Commentary

Why the Health Care Takeover Failed

As the Massachusetts blame game unfolds, the president’s unpopular health bill leads the list. But the substantive provisions of the bill were just part of the problem.

Perhaps more important, voters were appalled by how the deal unfolded.

Consider the pre-election giveaway to the labor unions. Negotiators agreed to exempt union contracts until 2018 from the tax on Cadillac health-insurance plans.

That backroom bargain outraged the voters and violated the Fifth Amendment to the Constitution, requiring the federal government to extend equal protection of the laws to all Americans.

Not all voters understood the constitutional nuances, but they sensed that something was very wrong, and they reacted.

For the record, here’s the constitutional framework: If government were to discriminate against a specially protected class (racial, religious or national origin), its laws would be rigorously scrutinized by the courts. So too if government infringed on a “fundamental” right (such as speech, press, religion). But enrollees in nonunion Cadillac health plans are not a specially protected class, and the right to an untaxed Cadillac plan is not deemed fundamental. That means the tax would be reviewed by the courts under a more relaxed standard.

Essentially, courts would give great deference to the legislature, which could do pretty much anything that’s reasonable. Rarely would a court override the judgment of our elected representatives.

But “rarely” is not the same as “never.” Congress may not classify groups for differential treatment based on a criterion that bears no plausible relationship to the asserted goals of the legislation. The justification for discriminatory regulation must be legitimate — not simply a payoff to get the bill passed.

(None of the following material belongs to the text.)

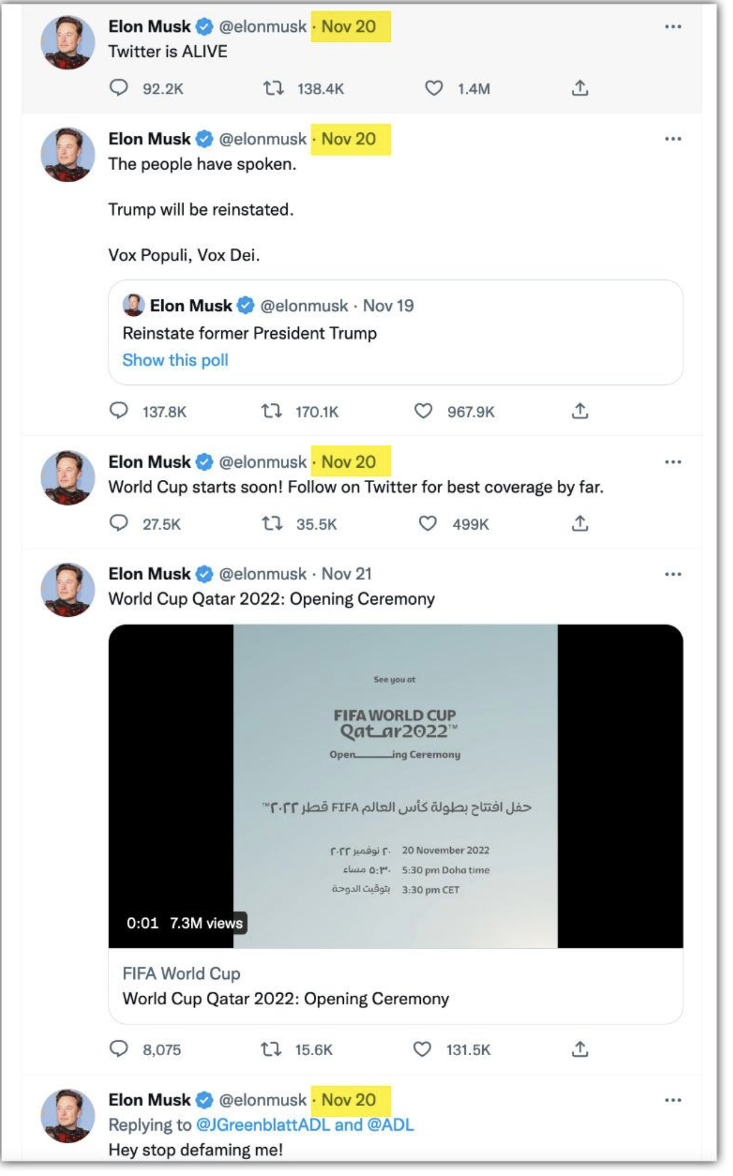Click the "Show this poll" link

click(175, 360)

Yes, tax legislation often discriminates among parties. But discriminatory taxes are typically tied to social costs (e.g., cigarette taxes offset public expenditures for smoking-related illnesses) or regulatory objectives (e.g., alcohol taxes discourage excessive liquor consumption) or reciprocal benefits (e.g., gasoline excises pay for highways) or income redistribution (e.g., taxes on Cadillac health plans subsidize policies for the uninsured).

By contrast, the tax on nonunion plans was tied to none of those. Nonunion plans do not impose higher social costs than union plans. There are no regulatory reasons that would justify unequal taxes. No benefits are extended to enrollees in nonunion plans that are denied to enrollees in union plans.

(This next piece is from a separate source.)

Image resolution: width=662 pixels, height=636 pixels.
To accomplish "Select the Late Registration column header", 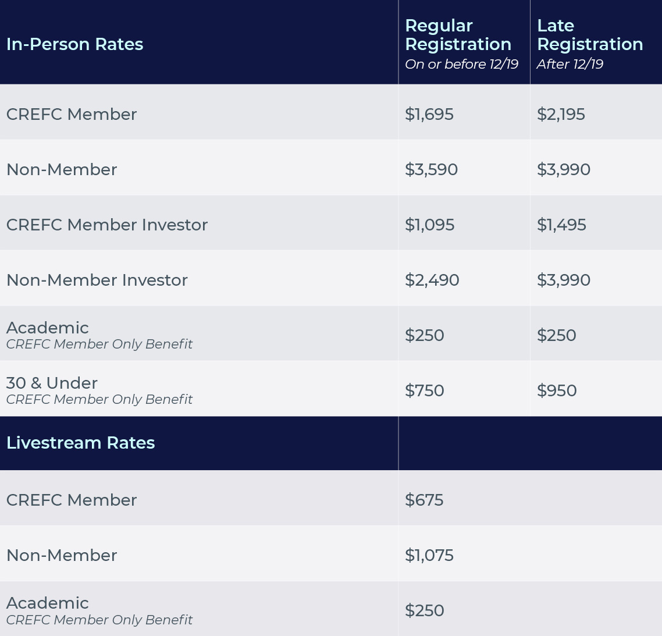I will (x=589, y=35).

Nor is income redistribution from nonunion to union workers a rational goal of a health care overhaul. Pure and simple, the tax on Cadillac plans was designed to generate revenue for ObamaCare.

That goal might have been reasonable. But the revenue could just as well have been generated by taxing all such plans or even selecting plans at random.

Singling out nonunion plans was merely a sop to the unions — a naked bribe to buy their support.

Paradoxically, the bribe would make it tougher to raise sufficient revenue. Indeed, the Obama-union pact produced a $59 billion reduction in estimated tax receipts over 10 years. And “bending the health care cost curve,” which might justify taxing Cadillac plans, did not justify taxing only nonunion Cadillac plans.

Behind the scenes, the dispute over Cadillac plans threatened to drive a wedge between the White House and its union supporters, who played a major role in Obama’s 2008 campaign. The internecine warfare was so intense, AFL-CIO President Richard Trumka tipped off his Democratic friends they might not get union support in the upcoming election. One union even warned it would no longer endorse the health bill.

So unless Congress revised the tax on Cadillac plans, the president’s top legislative priority might be jeopardized and unions might sit on the sidelines while Republicans recapture the House. This sordid episode, piled on top of Sen. Ben Nelson’s special Medicaid exemption for Nebraska, bred more voter cynicism about a political process that had gotten out of hand.

A few men and women, negotiating in secret, kowtowed to politically connected special interests. The losers weren’t represented at the bargaining table. Predictably, they were left holding the bag — penalized for not having a union-sponsored medical plan.

As the health bill evolved, its victims couldn’t see or identify the negotiating parties, couldn’t hear the negotiations and couldn’t protest their victimization.

Take it for granted, they were told, that one political party would promote the welfare of all Americans. It just wasn’t so.

That’s why ObamaCare is dead.

Robert A. Levy is chairman of the Cato Institute.